Enfin distribué ici, le premier album du New-Yorkais CHRIS GARNEAU révèle les talents d’un subtil bâtisseur de petites cathédrales pop.
Chris Garneau vient d’entrer dans la pièce où l’on recueillera bientôt ses paroles, et déjà sa ressemblance avec Sufjan Stevens saute aux yeux : même visage ovale, même teint juvénile, mêmes yeux de poupée, même mélange de douceur et de détermination dans l’expression. Seule sa modeste taille, qui lui donne l’allure d’un jeune homme à peine sorti de l’adolescence, le distingue de son aîné. Voilà qui donne du grain à moudre à ceux qui le dépeignent comme une réplique fidèle, mais en modèle réduit, de l’auteur de Michigan (2003) et d’Illinoise (2005).
Dans son premier album, Music for Tourists, comme dans le ep C-Sides sorti ces jours-ci par le label Fargo, Garneau semble effectivement s’être placé sous le magistère esthétique de Stevens : derrière son piano, qu’il pétrit tendrement, ce New-Yorkais de 25 ans dépose sa voix frémissante sur des compositions dont la pâte mélodique finement levée, saupoudrée d’arrangements pour violoncelle, cor d’harmonie, orgue, mélodica, harmonium ou glockenspiel, rappelle les plus subtiles recettes du maître-queux de Chicago.
Pour autant, il serait injuste de ne voir en Garneau qu’un simple suiveur. Et il serait plus pertinent de le présenter comme le descendant d’une lignée composite de musiciens qui, de Randy Newman à Joanna Newsom en passant par Nina Simone ou Jeff Buckley, ont considéré le songwriting comme un point de rencontre entre les genres, un vaste creuset apte à recevoir la plus large gamme d’influences : une sorte de pendant sonore de la société pluri-identitaire américaine. “J’accepte qu’on m’inscrive dans cet héritage, approuve Garneau. Il constitue pour moi un socle à la fois solide et ouvert, sur lequel je peux construire une musique qui n’est pas faite d’un seul bloc. On trouve dans mes chansons des réminiscences baroques, de purs accents pop ou encore des allusions plus subliminales au rock épique. J’ai mis des années à trouver un langage qui parvienne à fondre tous ces éléments. J’ai longtemps eu l’impression désastreuse de faire une musique qui n’avait pas de sens ni de cohérence.”

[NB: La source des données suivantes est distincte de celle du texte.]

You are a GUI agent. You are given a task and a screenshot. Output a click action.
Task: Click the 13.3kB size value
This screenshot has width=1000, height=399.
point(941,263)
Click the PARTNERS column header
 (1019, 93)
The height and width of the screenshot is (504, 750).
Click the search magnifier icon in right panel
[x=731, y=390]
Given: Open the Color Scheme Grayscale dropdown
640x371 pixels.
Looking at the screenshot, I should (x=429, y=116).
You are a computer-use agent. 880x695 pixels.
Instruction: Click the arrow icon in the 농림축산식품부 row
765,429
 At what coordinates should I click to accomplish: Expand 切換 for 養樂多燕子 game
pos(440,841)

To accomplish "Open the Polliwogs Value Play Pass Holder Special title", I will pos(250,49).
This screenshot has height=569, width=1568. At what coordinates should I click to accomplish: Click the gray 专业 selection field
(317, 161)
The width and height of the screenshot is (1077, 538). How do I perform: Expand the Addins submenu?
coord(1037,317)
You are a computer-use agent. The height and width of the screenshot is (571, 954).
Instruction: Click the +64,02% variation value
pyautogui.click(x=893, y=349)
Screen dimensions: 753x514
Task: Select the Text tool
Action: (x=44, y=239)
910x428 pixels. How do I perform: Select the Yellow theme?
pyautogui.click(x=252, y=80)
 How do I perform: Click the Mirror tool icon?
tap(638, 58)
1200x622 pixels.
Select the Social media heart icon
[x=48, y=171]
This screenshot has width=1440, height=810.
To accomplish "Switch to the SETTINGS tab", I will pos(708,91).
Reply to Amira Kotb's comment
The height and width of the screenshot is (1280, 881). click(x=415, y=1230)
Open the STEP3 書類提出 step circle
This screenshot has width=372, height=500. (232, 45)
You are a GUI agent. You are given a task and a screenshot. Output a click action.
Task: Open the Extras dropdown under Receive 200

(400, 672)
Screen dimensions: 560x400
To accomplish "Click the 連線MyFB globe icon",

Avec Music for Tourists, réalisé après quatre ans de maturation et deux ans d’enregistrements au compte-gouttes, Garneau aura appris que le temps et l’expérience étaient les meilleurs outils pour sculpter et raffiner la matière musicale. Chaperonné par le songwriter Duncan Sheik, qui lui a ouvert les portes de son studio et a supervisé la production, cet amateur d’orchestrations polychromes a aussi su résister à l’appel de la pompe sonore et se recentrer sur une formule acoustique nettement plus resserrée. “J’étais parti sur des idées de production ambitieuses, avec un ensemble de cordes, une chorale… Mais Duncan tenait à ce que le disque restitue l’ambiance de mes concerts, où je n’étais accompagné que d’un violoncelle. Il m’a fallu du temps pour ramener mes chansons à leur essence, à leur dimension organique.”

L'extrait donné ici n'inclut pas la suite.